Job: Copy these lines word for word, beginning at the first line of the stored records and ending after the line that contains "coord(79,439)".

Stored records

--

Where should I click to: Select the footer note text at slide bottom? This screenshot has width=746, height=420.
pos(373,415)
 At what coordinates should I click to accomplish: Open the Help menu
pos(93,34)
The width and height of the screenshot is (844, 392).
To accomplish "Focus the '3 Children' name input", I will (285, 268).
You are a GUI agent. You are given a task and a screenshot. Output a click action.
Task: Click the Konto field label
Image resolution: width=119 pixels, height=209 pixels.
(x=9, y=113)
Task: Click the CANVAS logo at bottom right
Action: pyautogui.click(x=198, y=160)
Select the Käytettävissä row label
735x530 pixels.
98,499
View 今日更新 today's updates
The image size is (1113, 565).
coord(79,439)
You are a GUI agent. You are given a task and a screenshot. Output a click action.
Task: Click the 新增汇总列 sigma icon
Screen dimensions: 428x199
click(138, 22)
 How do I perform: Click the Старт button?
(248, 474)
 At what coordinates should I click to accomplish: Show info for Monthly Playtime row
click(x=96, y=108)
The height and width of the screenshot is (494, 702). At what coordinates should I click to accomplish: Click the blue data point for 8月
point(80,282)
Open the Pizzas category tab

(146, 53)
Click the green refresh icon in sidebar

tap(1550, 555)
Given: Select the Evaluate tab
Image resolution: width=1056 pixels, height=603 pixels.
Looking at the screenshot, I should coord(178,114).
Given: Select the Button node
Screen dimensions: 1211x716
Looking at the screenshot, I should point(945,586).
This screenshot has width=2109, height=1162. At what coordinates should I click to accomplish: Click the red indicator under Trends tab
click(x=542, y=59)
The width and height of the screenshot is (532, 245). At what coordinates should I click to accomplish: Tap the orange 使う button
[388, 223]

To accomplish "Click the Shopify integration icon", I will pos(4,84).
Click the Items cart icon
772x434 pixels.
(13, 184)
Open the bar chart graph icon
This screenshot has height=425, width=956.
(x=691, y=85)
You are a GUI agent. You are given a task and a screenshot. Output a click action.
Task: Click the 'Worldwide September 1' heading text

--

Written reply:
Where should I click to: Select the footer note text at slide bottom? This screenshot has width=746, height=420.
pos(373,415)
 At what coordinates should I click to accomplish: Open the Help menu
pos(93,34)
The width and height of the screenshot is (844, 392).
To accomplish "Focus the '3 Children' name input", I will (285, 268).
You are a GUI agent. You are given a task and a screenshot. Output a click action.
Task: Click the Konto field label
Image resolution: width=119 pixels, height=209 pixels.
(x=9, y=113)
Task: Click the CANVAS logo at bottom right
Action: pyautogui.click(x=198, y=160)
Select the Käytettävissä row label
735x530 pixels.
98,499
View 今日更新 today's updates
The image size is (1113, 565).
coord(79,439)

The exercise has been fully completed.